The New Art of Finance: Making Money Work Harder for the Arts, published by the former non-departmental public body Nesta, concludes that funding is dependent on grants from public bodies, earned income and philanthropy, and therefore not sustainable.

The report identifies several financing gaps, including investment in research and development (R&D), venture funding and “arts accelerators”, which bring different parties to work on ideas until they reach a point where they can raise commercial investment.

It also proposes grants from public bodies to match crowdfunding investment from members of the public.

It proposes that if Arts Council England were to ringfence 1% of its overall budget on R&D funding (about £6m a year), and public funders collectively allocated £10m a year towards piloting venture funds, accelerators and crowdfunding, more than £70m of new funding could be generated after three years.
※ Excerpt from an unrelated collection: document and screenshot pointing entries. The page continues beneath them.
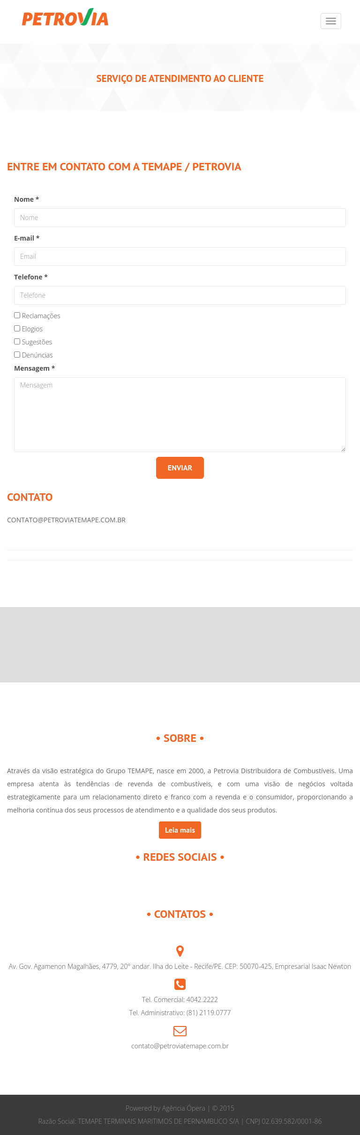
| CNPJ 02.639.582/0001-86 (280, 1121)
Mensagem (34, 368)
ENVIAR (180, 467)
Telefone (31, 276)
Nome (26, 199)
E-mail (26, 238)
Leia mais (180, 830)
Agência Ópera (183, 1108)
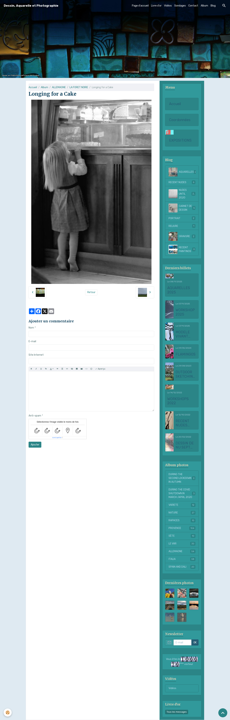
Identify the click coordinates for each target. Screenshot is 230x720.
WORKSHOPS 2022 (178, 401)
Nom (31, 327)
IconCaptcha (56, 437)
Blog (213, 5)
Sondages (180, 5)
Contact (193, 5)
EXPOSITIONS (180, 140)
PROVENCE (182, 528)
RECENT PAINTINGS (182, 249)
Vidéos (168, 5)
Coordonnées (179, 120)
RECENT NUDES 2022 (182, 423)
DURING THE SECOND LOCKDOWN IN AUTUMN (182, 478)
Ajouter (35, 444)
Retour (91, 292)
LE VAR (182, 543)
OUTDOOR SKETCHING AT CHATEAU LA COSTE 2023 (185, 374)
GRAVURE (182, 236)
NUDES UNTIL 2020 (182, 194)
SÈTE (182, 536)
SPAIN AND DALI (182, 567)
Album (204, 5)
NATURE (182, 513)
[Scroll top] (222, 712)
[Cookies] (8, 712)
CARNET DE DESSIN (182, 207)
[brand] (31, 6)
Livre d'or (156, 5)
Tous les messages (177, 712)
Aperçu (100, 369)
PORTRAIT (182, 218)
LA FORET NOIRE (79, 87)
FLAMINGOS (186, 354)
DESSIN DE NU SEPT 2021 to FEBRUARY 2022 (185, 445)
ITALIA (182, 559)
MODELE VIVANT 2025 (183, 334)
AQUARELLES (183, 171)
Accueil (33, 87)
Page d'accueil (140, 5)
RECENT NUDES (182, 182)
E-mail (32, 341)
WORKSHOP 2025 (185, 312)
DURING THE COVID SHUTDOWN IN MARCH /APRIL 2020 (182, 493)
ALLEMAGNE (59, 87)
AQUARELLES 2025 (178, 290)
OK (195, 642)
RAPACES (182, 520)
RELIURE (182, 226)
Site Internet (36, 354)
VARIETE (182, 505)
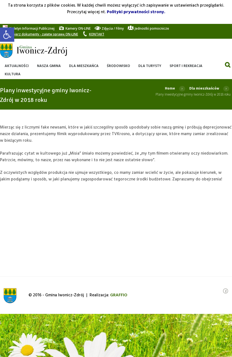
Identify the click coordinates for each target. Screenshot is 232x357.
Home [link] (170, 88)
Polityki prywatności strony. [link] (136, 12)
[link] (7, 34)
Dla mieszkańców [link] (204, 88)
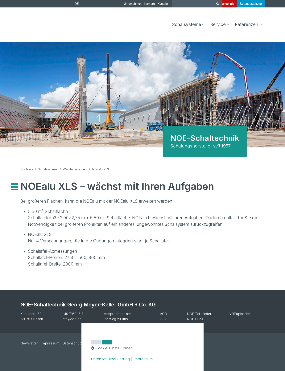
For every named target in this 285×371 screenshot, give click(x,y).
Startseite (26, 169)
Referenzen (248, 24)
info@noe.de (71, 319)
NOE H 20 (195, 319)
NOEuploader (239, 314)
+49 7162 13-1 (72, 314)
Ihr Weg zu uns (116, 319)
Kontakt (163, 4)
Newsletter (29, 343)
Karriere (149, 4)
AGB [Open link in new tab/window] (163, 314)
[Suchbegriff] (197, 3)
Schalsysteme (188, 24)
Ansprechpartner (117, 314)
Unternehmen (133, 4)
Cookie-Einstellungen (101, 343)
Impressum (50, 343)
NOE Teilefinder (199, 314)
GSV (163, 319)
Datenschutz (72, 343)
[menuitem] (189, 24)
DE (77, 4)
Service (219, 24)
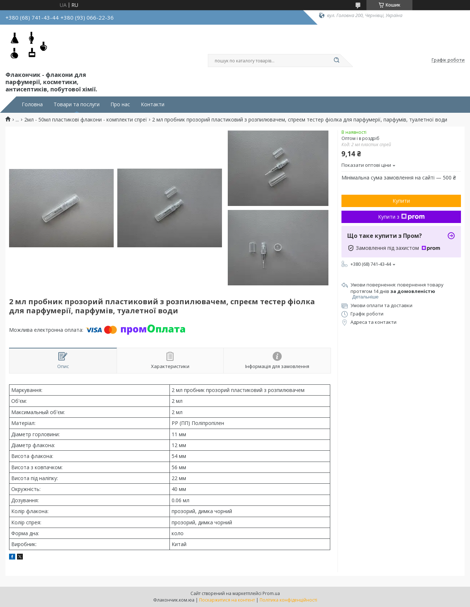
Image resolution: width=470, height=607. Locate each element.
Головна (32, 104)
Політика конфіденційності (288, 600)
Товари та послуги (77, 104)
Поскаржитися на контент (227, 600)
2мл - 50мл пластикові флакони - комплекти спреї (85, 119)
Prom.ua (271, 593)
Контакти (152, 104)
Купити (401, 200)
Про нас (120, 104)
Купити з (401, 216)
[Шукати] (336, 60)
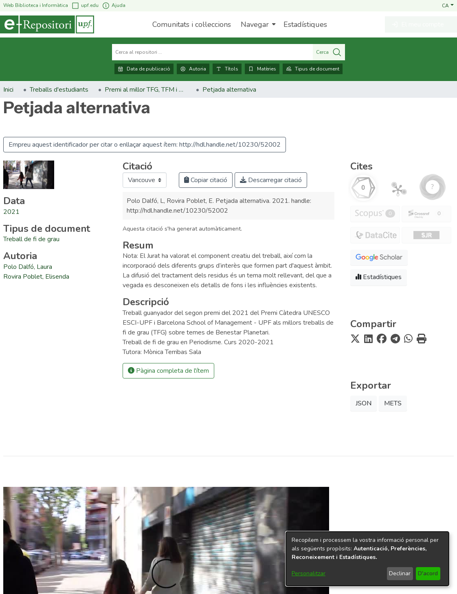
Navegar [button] (255, 24)
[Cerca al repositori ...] (212, 52)
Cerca (329, 52)
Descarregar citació (271, 180)
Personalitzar (308, 573)
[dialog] (367, 559)
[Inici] (47, 24)
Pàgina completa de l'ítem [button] (168, 370)
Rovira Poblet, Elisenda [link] (36, 276)
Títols (227, 69)
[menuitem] (257, 24)
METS (393, 403)
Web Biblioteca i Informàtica (35, 5)
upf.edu (85, 5)
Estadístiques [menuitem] (305, 24)
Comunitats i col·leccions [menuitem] (191, 24)
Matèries (262, 69)
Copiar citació (205, 180)
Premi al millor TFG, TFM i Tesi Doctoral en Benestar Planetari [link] (145, 89)
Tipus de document (312, 69)
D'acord (428, 573)
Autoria (193, 69)
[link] (31, 239)
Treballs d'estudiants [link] (59, 89)
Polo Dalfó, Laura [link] (27, 266)
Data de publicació (144, 69)
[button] (448, 5)
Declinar (400, 573)
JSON (363, 403)
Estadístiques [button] (379, 277)
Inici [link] (8, 89)
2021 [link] (11, 211)
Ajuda (113, 5)
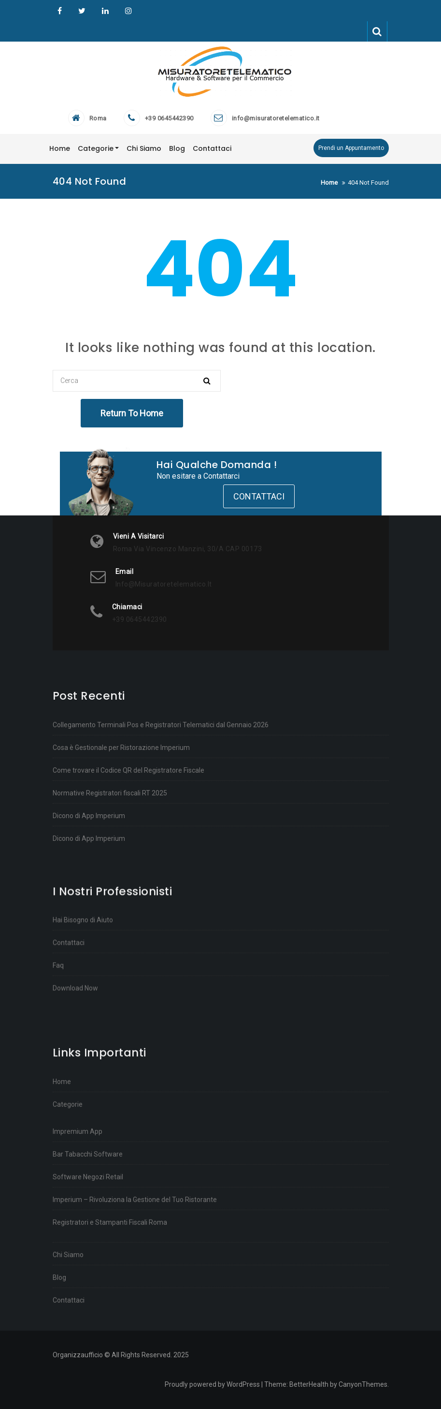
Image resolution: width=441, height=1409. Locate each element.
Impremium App (77, 1384)
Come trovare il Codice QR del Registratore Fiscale (128, 926)
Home (62, 1334)
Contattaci (259, 496)
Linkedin (105, 11)
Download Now (75, 1102)
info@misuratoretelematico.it (276, 118)
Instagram (127, 11)
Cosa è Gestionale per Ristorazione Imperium (121, 903)
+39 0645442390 (169, 118)
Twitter (81, 11)
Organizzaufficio (60, 11)
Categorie (68, 1357)
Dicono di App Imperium (89, 971)
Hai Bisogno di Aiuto (83, 1034)
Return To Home (131, 413)
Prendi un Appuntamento (351, 148)
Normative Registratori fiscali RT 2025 (110, 949)
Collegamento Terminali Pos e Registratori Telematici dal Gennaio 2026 (161, 880)
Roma (98, 118)
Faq (58, 1079)
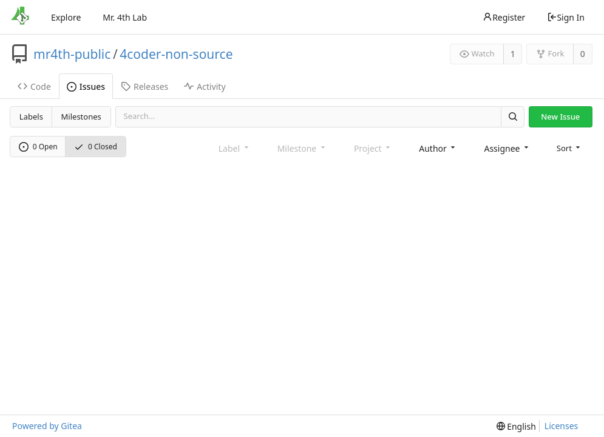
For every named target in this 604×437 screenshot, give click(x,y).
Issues (86, 86)
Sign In (566, 17)
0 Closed (95, 146)
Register (504, 17)
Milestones (81, 116)
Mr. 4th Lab (125, 17)
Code (34, 86)
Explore (66, 17)
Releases (144, 86)
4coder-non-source (176, 54)
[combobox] (438, 148)
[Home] (20, 17)
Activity (204, 86)
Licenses (562, 426)
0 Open (38, 146)
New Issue (560, 116)
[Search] (512, 116)
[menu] (569, 148)
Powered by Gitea (47, 426)
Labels (31, 116)
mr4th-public (71, 54)
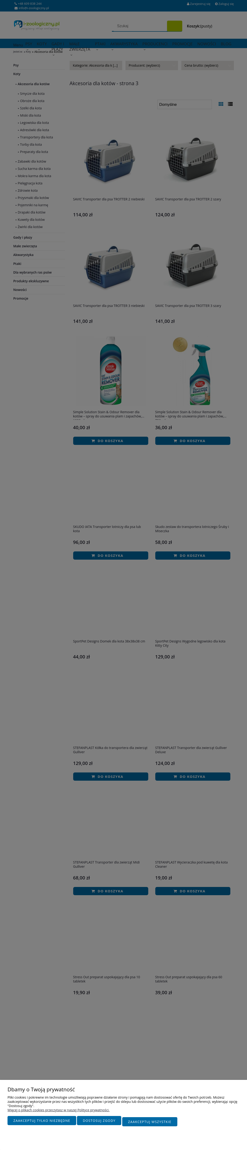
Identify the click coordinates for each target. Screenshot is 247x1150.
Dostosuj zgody (99, 1123)
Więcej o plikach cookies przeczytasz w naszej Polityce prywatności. (59, 1112)
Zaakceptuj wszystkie (149, 1123)
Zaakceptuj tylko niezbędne (41, 1123)
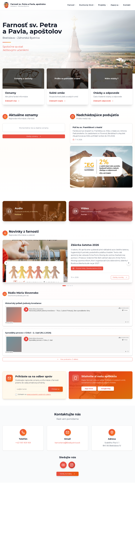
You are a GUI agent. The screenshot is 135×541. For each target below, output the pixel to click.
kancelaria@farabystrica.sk (67, 443)
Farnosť (72, 5)
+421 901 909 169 (23, 443)
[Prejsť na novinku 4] (70, 285)
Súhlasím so (34, 394)
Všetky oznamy (33, 136)
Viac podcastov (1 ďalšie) (67, 359)
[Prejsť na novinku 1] (64, 285)
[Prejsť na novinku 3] (68, 285)
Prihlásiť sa (55, 389)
“We could reasonably expect at least £1 of additional money to be raised for each £1 allocated, with this rising over the next three years to at least £2,” the report states. 

Hasan Bakhshi, Nesta’s director of creative economy, said: “The recent funding cuts in England will not be reversed any time soon. They reinforce the need to urgently explore new ways of supporting the arts. Now is the time to develop funding models which leverage in money from new sources.”

Nesta says other sectors have a tradition of public funding to support risky R&D activities that generate socially valuable insights. It proposes that arts organisations and funders should allocate 1% of spending towards financing R&D in order to expand their audience reach and identify new ways of generating revenue.